Pour finir, la dernière étape est itérative, le but est d'entraîner le modèle avec environ 80% du jeu de données, analyser les résultats (avec les 20% restants) et ajuster les variables en conséquence afin d’optimiser la prédiction. On s’aide d’une multitude de rapports comme une matrice de confusion qui permet de représenter les résultats issus de la prédiction et de déterminer la fiabilité du modèle, ou la détection d’un sur-apprentissage.

Nous avons écrit un ensemble d’article beaucoup plus détaillé sur le principe du pré-entraînement ou encore le fonctionnement de BERT sur des textes longs.

Interfacer le modèle avec une application

Après toute cette phase de R&D, il est temps d’interfacer notre python avec une application web plus standard. La particularité de ce projet est que nous avons deux environnements techniques distinct:

  • un environnement pour notre application web
  • un environnement Python pour la prédiction

Les deux environnements sont hébergés indépendamment l’un de l'autre sur Google Cloud Platform. Toute la difficulté ici est de les faire communiquer ensemble tout en limitant les coûts d’exploitation de l’environnement de prédiction. Contrairement à OVH, Google ne facture pas une instance qui est arrêtée, la solution est donc de lancer le serveur à la demande, lorsqu’une personne lance la prédiction de documents.

Pour résoudre le problème de communication, nous décidons d’externaliser le filesystem en utilisant Google Cloud Storage et d’utiliser RabbitMQ pour échanger des messages d’un environnement à un autre.

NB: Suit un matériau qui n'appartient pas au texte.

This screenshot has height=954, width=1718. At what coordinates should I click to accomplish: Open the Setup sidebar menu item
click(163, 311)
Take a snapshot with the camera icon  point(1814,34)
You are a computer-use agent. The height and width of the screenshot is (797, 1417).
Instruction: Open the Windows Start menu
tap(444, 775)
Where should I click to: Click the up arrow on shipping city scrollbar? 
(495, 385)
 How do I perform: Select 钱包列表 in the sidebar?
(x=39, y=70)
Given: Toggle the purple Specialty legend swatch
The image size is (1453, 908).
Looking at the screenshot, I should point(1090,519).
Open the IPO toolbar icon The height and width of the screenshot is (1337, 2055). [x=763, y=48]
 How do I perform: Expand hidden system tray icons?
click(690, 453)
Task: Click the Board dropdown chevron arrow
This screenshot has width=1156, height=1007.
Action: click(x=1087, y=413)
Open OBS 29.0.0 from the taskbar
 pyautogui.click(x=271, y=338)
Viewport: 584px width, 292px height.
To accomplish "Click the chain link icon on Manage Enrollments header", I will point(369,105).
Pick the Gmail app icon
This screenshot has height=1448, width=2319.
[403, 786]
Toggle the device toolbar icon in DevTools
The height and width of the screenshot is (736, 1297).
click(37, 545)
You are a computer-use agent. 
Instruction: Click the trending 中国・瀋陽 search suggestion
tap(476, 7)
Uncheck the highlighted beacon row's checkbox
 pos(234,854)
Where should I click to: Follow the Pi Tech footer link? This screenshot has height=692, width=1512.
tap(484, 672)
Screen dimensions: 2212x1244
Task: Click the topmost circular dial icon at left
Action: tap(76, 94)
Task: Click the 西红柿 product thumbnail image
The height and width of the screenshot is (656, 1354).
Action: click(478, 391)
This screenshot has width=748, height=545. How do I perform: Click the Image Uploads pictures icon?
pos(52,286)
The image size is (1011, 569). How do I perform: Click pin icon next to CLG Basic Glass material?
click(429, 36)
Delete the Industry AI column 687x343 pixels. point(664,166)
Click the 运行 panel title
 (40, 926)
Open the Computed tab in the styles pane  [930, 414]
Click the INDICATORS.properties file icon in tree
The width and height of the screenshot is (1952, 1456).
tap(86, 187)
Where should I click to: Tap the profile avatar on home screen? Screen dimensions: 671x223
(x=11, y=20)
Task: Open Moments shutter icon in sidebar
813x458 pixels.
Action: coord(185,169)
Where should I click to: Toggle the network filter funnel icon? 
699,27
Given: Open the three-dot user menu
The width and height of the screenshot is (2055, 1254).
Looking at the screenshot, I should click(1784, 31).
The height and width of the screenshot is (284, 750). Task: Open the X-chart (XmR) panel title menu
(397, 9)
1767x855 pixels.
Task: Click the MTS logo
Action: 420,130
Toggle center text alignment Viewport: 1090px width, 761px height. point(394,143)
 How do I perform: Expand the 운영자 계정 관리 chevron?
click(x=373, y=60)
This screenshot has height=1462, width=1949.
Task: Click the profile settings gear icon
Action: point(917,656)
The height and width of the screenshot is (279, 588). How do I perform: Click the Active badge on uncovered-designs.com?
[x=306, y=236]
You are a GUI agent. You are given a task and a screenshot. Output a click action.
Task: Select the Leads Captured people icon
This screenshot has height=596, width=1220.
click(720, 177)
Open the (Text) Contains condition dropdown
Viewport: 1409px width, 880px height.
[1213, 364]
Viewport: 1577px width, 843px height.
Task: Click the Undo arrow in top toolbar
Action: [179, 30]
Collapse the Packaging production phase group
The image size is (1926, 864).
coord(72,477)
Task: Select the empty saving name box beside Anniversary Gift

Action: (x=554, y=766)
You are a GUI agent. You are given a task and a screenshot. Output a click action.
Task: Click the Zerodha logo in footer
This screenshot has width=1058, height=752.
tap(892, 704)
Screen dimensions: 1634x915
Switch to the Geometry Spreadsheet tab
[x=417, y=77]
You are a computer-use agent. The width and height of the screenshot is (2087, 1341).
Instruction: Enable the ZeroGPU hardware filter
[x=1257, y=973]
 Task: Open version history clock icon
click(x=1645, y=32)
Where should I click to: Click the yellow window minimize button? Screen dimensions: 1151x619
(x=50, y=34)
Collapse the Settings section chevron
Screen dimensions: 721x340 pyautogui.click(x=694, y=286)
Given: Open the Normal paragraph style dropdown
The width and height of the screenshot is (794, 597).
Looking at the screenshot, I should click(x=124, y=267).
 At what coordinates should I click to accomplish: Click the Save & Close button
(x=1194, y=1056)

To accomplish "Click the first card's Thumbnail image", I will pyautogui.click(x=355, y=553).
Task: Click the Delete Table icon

Notre objectif est de rendre l’application intuitive, nous avons créé trois sections, la première s’occupe de lister tous les ZIP qui ont été ou sont en cours de traitement. La seconde est un assistant qui permet à l’utilisateur d'accepter le résultat de la prédiction ou de le modifier. Pour finir la dernière regroupe l’arborescence de tous les documents qui ont été validés, il s’agit de notre jeu de données. Tout le concept repose sur cette dernière section qui permet à l’utilisateur d’ajouter, de supprimer ou de déplacer des éléments de cette arborescence. En quelques clics, l’utilisateur a la possibilité de relancer un entraînement avec un jeu de données qu’il a lui-même consolidé.

Conclusion

Pour conclure, après plus d'une année de R&D, à modifier, ajouter des documents, à lancer et re-lancer l'entraînement, les résultats sont prometteurs, près de 80% de précision ! Il existe cependant une grosse disparité entre certaines classes, un long travail reste nécessaire afin d’affiner notre jeu de données.

Malgré cela, les performances sont au rendez-vous, en quelques minutes des centaines de documents peuvent ainsi être traités. Et la mise en place d'un système de start and stop sur le serveur de prédiction permet de baisser sensiblement les coûts. Les objectifs sont pleinement remplis pour notre première application de machine learning.